**Exercise**
According to the article on Carlos Sainz, in which years did he win back-to-back Spanish national rally crowns in a Ford Sierra Cosworth RS?
── Source document ──
Carlos Sainz is a name synonymous with rallying, the Spaniard etching his name into the history books as a double World Rally champion and currently gunning for a fourth Dakar win with Audi. Had it not been for a date change, he may well have added a further bit of history to his credit at the Le Mans 24 Hours...

#17 Brun Motorsport Porsche 962C: Oscar Larrauri, Walter Brun, Jésus Pareja

It’s ironic that double World Rally champion and three-time Dakar Rally winner Carlos Sainz Sr’s topflight career would be launched by his specialism for asphalt. It was his back-to-back crowns aboard a Ford Sierra Cosworth RS in 1987 and 1988 in the Tarmac-heavy Spanish national rally division that earned a factory drive with Toyota on the world stage the following year.

The reputed Real Madrid trialist and squash champion's skill for the smooth was helped by prior racing exploits in Renaults 5s and Formula Ford 1600 machinery. That combined with his mechanical sympathy – as he paid particular attention to tyres, springs, and dampers – made him a good fit for the mould of an endurance racer. Little wonder then that Sainz deeply impressed with his brief foray into sportscars in 1989.

Having just turned 27, he had an early May run out at Dijon in Brun Motorsport’s Porsche 962C. As Autosport reported at the time, Sainz was “a mite faster” than co-driver and compatriot Jesus Pareja, who would later share the GT2 class-winning Porsche 911 Carrera RSR in the 1994 edition of the Le Mans 24 Hours.

Sainz recalls how his cameo came about, saying: “Jesus is a very good friend of mine. He was driving at that time with Brun and the possibility came and I came and drove.

“The opportunity was coming like in one minute with Jesus and he said, ‘Would you be interested in testing the Le Mans car? We are going to Dijon in one month’. I said, ‘I’ve never driven a car like that.’ He said, ‘Don’t worry, I have worked with Brun, and we will organise.’ It came like that. It was amazing.”
───
── Given information ──
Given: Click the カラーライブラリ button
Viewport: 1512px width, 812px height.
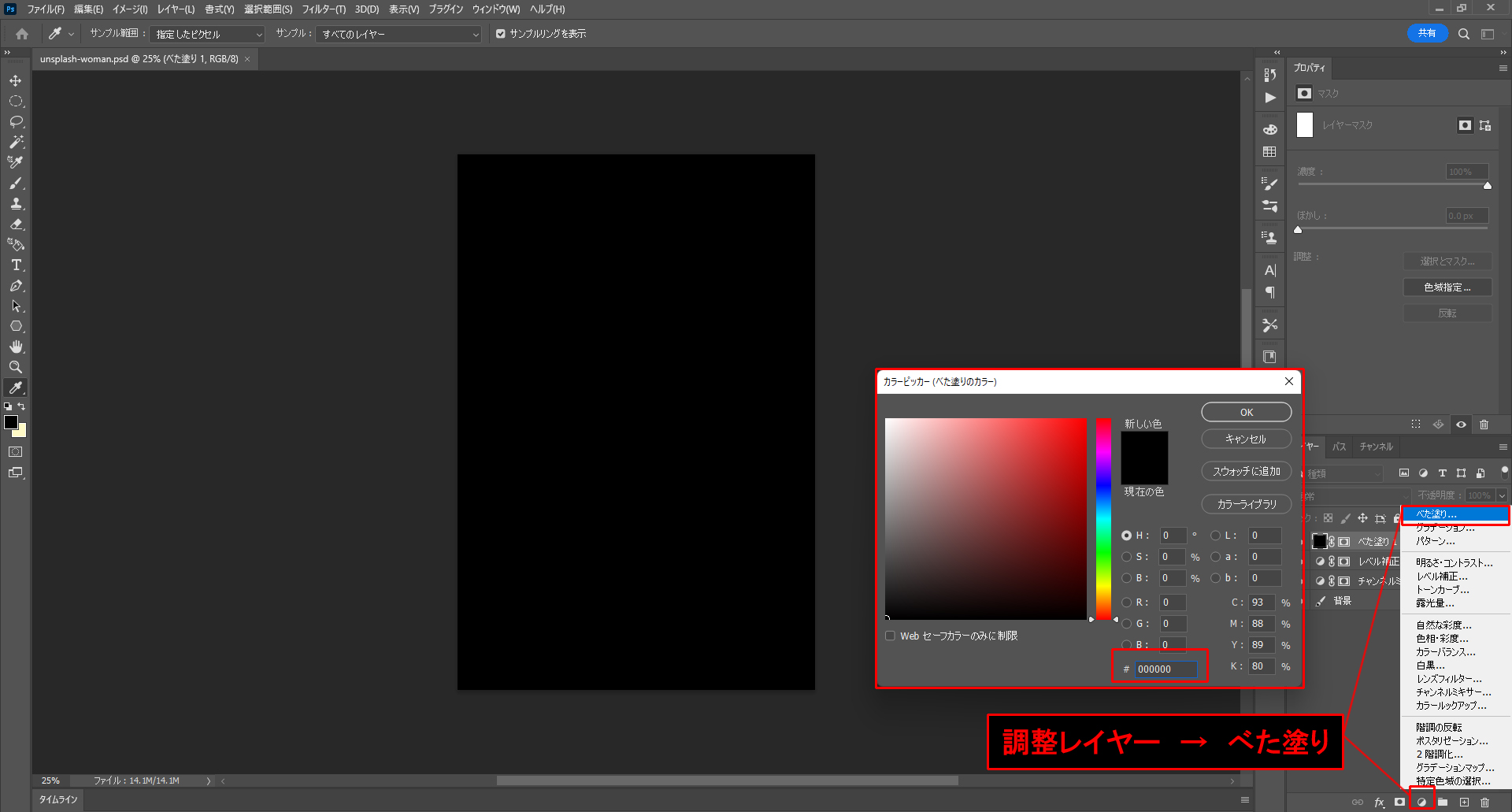Looking at the screenshot, I should [x=1246, y=504].
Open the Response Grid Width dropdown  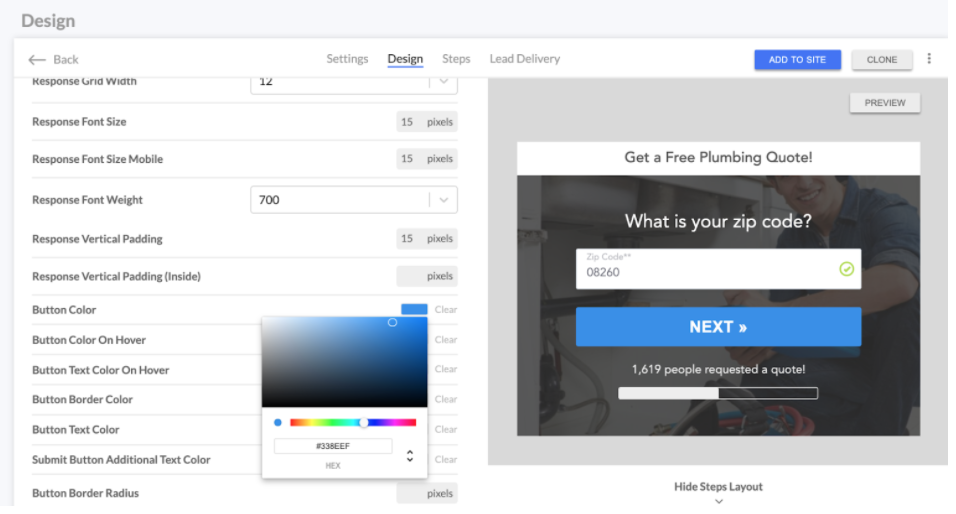click(444, 82)
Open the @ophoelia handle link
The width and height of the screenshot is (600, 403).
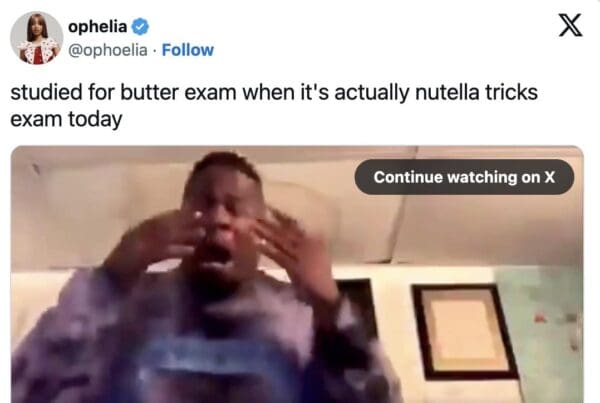coord(108,50)
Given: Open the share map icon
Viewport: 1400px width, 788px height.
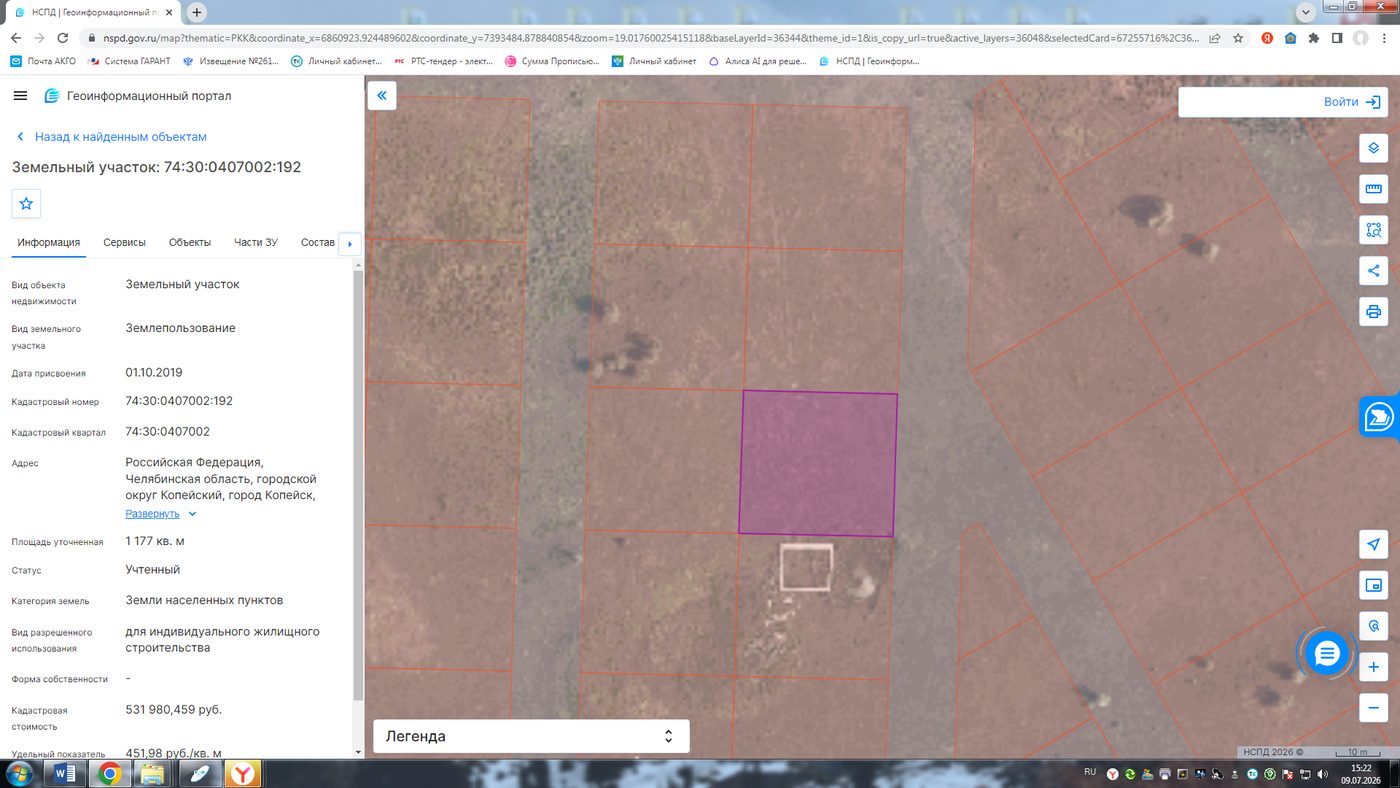Looking at the screenshot, I should 1374,271.
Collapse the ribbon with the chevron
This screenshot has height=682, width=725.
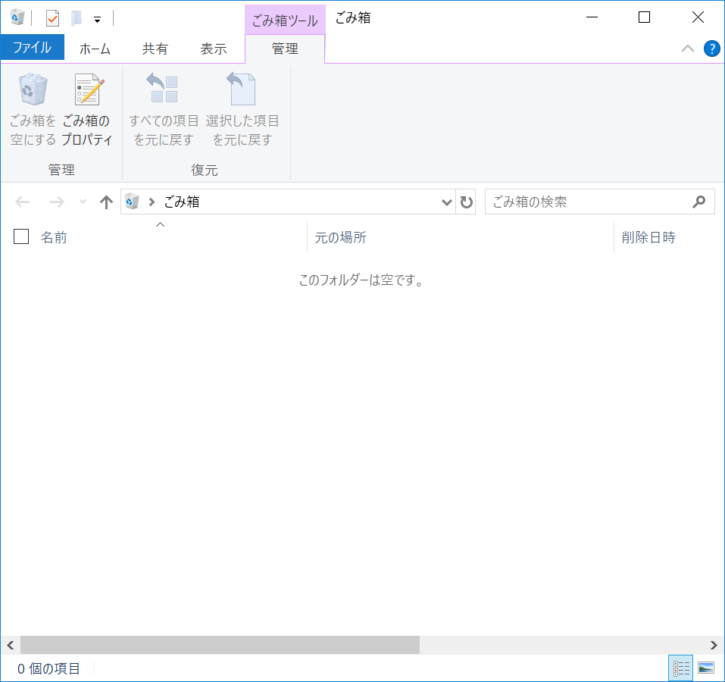coord(688,49)
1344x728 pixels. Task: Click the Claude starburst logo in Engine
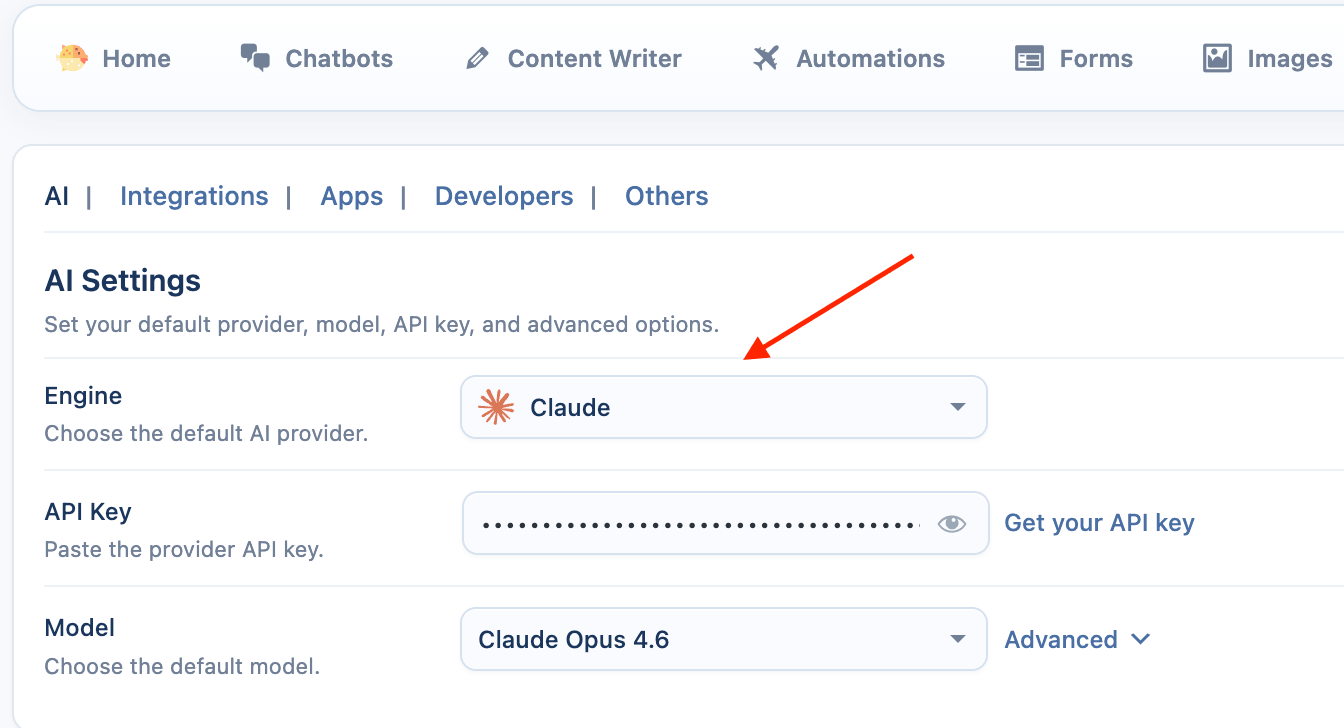497,407
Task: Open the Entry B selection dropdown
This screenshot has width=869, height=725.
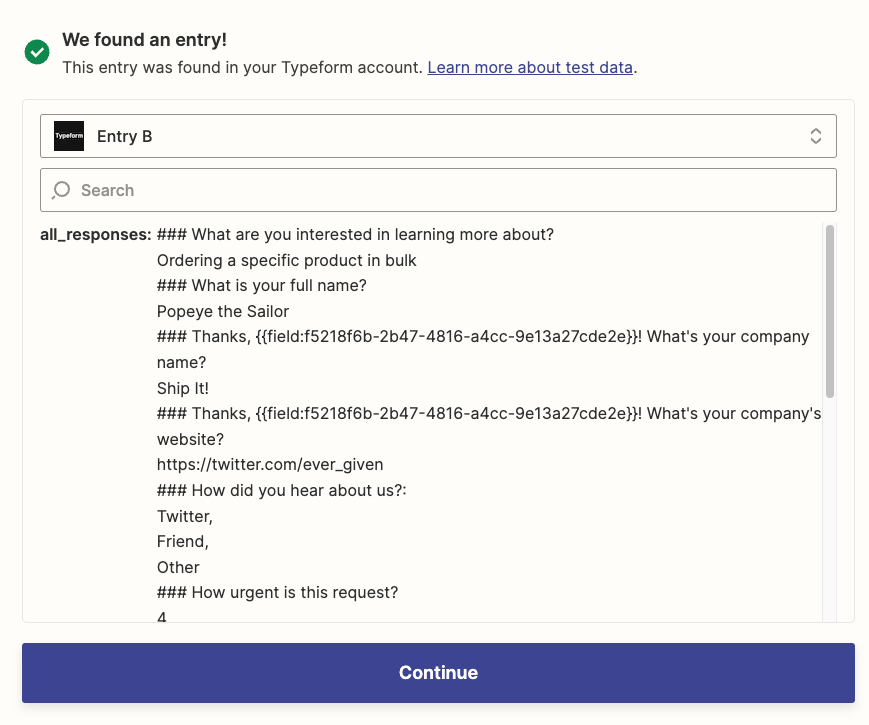Action: (x=438, y=136)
───
**The solution**
1987 and 1988.